Uma vida dedicada aos misteriosos buracos negros
Hawking dedicou a sua vida a tentar deslindar os mistérios do Universo, procurando conhecer os seus mecanismos e a forma como tudo começou. O seu objetivo, dizia, era “simples”: queria “um entendimento completo do Universo, da razão pela qual existe e pela qual existe sequer”. Destacou-se pelo seu trabalho na astrofísica, sobretudo no campo dos buracos negros e da relatividade, bem como pela divulgação científica, sendo autor do bestseller Uma Breve História do Tempo: do Big Bang aos Buracos Negros. Escrevia com “humildade e humor”, como se lê no seu site, que tem como fundo uma imagem do espaço captada pelo telescópio espacial Hubble.
Apesar de todos os contributos de Hawkings, os buracos negros continuam a estar envoltos em mistério. Com base nos teoremas do cientista britânico, que combinavam as leis da mecânica quântica e da relatividade geral, chegou-se à radiação de Hawking, que é um tipo de emissão libertada pelos buracos negros conforme se vão evaporando até se tornarem em nada.
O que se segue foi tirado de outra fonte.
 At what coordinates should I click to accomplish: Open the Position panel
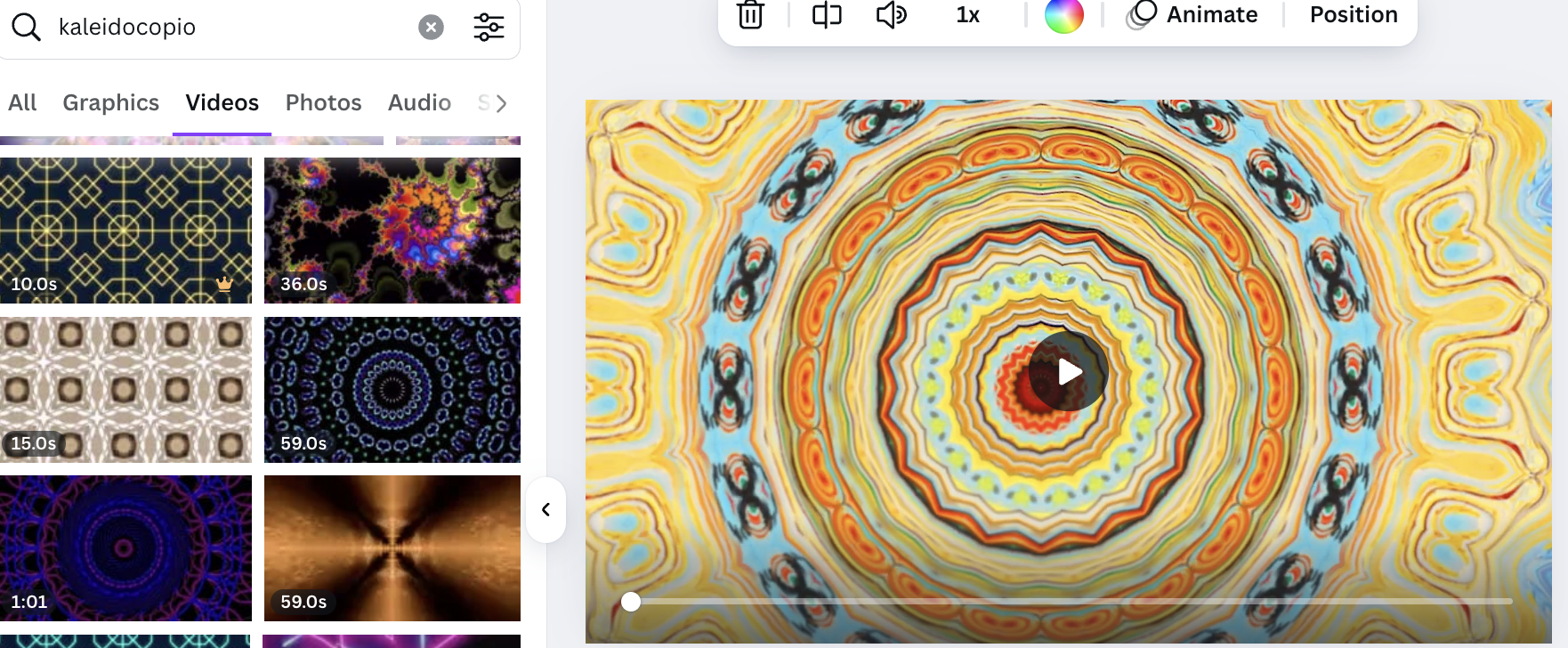(x=1353, y=15)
Foi esta ideia que o tornou famoso no meio científico: afinal, os buracos negros emitiam radiação, quando se pensava que se limitavam a “engolir” tudo (como são densos e maciços, nada escapa à sua gravidade, nem mesmo a luz). Em 2002, Stephen Hawking disse que queria que a fórmula da entropia dos buracos negros (também conhecida como a fórmula de Hawking) fosse gravada na sua lápide.
A sua tese de doutoramento (intitulada Propriedades dos Universos em Expansão), escrita em 1966 quando ainda estudava na Universidade de Cambridge, foi divulgada pela primeira vez no ano passado. “Ao tornar livre o acesso à minha tese, espero inspirar pessoas em todo o mundo a olhar para cima, para as estrelas, e não para baixo, para os seus pés”, dizia Stephen Hawking. Em menos de 24 horas, houve quase 60 mil downloads da tese, informava a Universidade de Cambridge, que considerou tratar-se de um documento “histórico”.
O britânico argumentava que viajar no tempo é teoreticamente possível, e não punha de parte a possibilidade de um cataclismo vir, “mais tarde ou mais cedo”, a limpar a humanidade da face da Terra — fosse ele uma guerra nuclear, um vírus ou “outros perigos em que nem sequer pensámos ainda”. Daí, dizia ser imperativo que nos lançássemos ao espaço o quanto antes — mas, para isso, era preciso conhecê-lo.
Pela sua história de vida e exímio intelecto, o britânico tornou-se um dos cientistas mais reconhecidos pelo grande público, participando mesmo em diversas séries televisivas como Os Simpsons ou A Teoria do Big Bang. Em 2014, a sua história de vida foi adaptada ao cinema em A Teoria de Tudo, filme que valeu um Óscar de Melhor Ator a Eddie Redmayne. “O problema da minha fama é que não posso ir a lado nenhum sem ser reconhecido. Não me basta pôr uns óculos de sol e uma peruca, a cadeira de rodas denuncia-me”, brincou, numa entrevista a uma televisão israelita em 2006.